The NRC failed to take our report seriously. They didn’t even read it. We had attached all the relevant correspondence between us and the plant’s owner to the report. I made two-sided copies of many of the 35 attachments to save postage costs. But when I took the original report to a copy shop, they mistakenly made single-sided copies and left out every other page. The NRC dismissed our concerns at Susquehanna and every other similarly designed nuclear plant without even noticing that roughly half of the report was missing.

Don and I wrote letters summarizing the spent fuel pool problems to the governors and US senators in the states with BWRs like Susquehanna. We also sent letters to the three congressional committees that oversee the NRC. Congressmen Phil Sharp wrote several letters to the NRC about our concerns, as did several governors and US senators. The NRC granted our request for a public meeting for us to communicate our concerns to the agency. About 15 minutes into that meeting on October 1, 1993, the NRC project manager for Susquehanna was sound asleep and snoring in the first row.

The issues were resolved at Susquehanna by the owners’ commitment to always operate with the spent fuel pools connected to each other. In case of an accident involving the Unit 1 reactor core, the systems on Unit 2 could be used to cool both spent fuel pools without adversely affecting conditions inside the Unit 1 reactor building, and vice-versa. The owner also took steps to install additional instrumentation to enable operators to monitor spent fuel pool water levels and temperatures and resolve the standby gas treatment system design issues.

However, little to nothing has been done to address the spent fuel pool vulnerabilities at other BWRs in this country.

Following this incident, I authored Nuclear Waste Disposal Crisis, a book about spent fuel storage issues. It was released by PennWell Publishing in January 1996. Chapter 8 outlined spent fuel pool safety issues. Chapter 9 detailed our spent fuel pool concerns at Susquehanna. And Appendix A summarized actual spent fuel pool problems that occurred at U.S. nuclear power reactors.

The tragedy at Fukushima Dai-Ichi involved many of the same concerns Don and I raised at Susquehanna. It appears that irradiated fuel in at least two of the site’s seven spent fuel pools has been damaged due to overheating.

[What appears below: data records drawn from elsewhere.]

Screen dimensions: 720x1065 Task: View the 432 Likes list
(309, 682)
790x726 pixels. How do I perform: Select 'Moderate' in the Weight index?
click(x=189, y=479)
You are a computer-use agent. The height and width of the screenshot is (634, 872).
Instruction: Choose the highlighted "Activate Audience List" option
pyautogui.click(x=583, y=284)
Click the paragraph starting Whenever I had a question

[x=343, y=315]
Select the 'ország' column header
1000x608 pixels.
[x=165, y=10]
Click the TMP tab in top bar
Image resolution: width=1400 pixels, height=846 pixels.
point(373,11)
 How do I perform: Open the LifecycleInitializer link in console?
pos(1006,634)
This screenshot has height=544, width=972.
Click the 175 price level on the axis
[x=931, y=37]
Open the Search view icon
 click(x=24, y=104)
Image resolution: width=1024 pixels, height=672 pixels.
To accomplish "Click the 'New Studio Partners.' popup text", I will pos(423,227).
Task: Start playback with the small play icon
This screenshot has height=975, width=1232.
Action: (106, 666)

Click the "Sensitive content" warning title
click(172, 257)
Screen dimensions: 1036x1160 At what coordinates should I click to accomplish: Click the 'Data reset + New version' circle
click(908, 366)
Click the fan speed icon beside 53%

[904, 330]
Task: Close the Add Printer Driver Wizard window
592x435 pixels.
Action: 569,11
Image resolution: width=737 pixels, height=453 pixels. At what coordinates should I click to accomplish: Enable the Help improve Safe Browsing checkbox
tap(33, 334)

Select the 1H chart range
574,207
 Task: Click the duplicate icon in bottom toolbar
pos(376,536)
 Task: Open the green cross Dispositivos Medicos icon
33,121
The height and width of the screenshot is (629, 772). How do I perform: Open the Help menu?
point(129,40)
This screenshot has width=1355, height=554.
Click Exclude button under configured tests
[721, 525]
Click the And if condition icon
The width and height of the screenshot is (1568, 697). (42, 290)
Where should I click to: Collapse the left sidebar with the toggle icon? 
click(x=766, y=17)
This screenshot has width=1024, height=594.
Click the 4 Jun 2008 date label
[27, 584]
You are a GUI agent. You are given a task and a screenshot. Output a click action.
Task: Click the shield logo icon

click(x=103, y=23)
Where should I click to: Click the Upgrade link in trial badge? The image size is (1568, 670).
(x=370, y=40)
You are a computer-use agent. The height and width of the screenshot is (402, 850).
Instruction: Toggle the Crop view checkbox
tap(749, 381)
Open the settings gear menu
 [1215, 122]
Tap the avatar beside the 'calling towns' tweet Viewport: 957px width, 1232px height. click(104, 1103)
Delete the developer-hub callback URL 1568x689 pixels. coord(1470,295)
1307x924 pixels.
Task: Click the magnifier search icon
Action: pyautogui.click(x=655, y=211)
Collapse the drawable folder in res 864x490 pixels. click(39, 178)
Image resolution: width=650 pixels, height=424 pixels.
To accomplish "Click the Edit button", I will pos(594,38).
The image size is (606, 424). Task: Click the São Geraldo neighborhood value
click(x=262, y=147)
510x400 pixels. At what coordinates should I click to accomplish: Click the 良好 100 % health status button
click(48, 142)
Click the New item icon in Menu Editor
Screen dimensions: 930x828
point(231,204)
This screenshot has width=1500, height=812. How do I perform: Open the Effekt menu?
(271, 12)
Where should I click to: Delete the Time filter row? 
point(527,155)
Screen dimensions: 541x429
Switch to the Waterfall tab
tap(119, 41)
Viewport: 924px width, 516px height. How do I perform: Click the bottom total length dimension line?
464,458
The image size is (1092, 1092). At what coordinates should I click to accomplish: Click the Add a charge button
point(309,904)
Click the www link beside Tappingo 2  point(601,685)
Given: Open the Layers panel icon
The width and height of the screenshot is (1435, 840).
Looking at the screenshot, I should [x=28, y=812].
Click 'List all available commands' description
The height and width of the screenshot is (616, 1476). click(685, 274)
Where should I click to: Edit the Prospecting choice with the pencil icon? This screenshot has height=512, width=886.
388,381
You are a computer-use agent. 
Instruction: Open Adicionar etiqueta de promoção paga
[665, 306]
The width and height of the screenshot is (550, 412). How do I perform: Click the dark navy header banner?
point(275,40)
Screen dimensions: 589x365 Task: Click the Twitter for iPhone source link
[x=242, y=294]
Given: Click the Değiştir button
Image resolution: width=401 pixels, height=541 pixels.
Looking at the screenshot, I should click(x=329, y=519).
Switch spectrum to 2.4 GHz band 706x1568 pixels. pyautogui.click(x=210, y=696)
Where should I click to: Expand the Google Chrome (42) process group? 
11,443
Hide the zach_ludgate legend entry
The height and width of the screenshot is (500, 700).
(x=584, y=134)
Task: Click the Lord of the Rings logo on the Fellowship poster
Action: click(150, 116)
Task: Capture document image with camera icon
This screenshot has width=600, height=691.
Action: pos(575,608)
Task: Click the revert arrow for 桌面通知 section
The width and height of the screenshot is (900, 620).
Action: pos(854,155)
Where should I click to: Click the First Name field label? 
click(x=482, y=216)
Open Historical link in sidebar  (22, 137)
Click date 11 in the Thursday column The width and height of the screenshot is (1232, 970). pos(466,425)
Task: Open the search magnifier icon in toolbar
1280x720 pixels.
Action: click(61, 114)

The media attention to our efforts to get the NRC to resolve the spent fuel safety issue made nuclear workers across the country aware of our concerns. I started getting calls from both colleagues and strangers asking if I’d champion their safety concerns. I distinctly recall one man telling me, “I don’t want to raise this safety concern and put my job on the line, but since your career is already toast, I thought you’d raise it for me.” I still had a job in the industry at the time, but I appreciated his point. Raising safety concerns in the nuclear industry invokes the gangplank more often than it involves the corporate ladder.

Fortunately for me, Bob Pollard retired from the Union of Concerned Scientists in January 1996. Jim Riccio and Paul Gunter, who I’d met in 1994 during the campaign to call attention to the spent fuel pool problems, suggested I apply for the job. I did, and was hired by UCS. I’ve been working to get the NRC to resolve specific safety issues since then.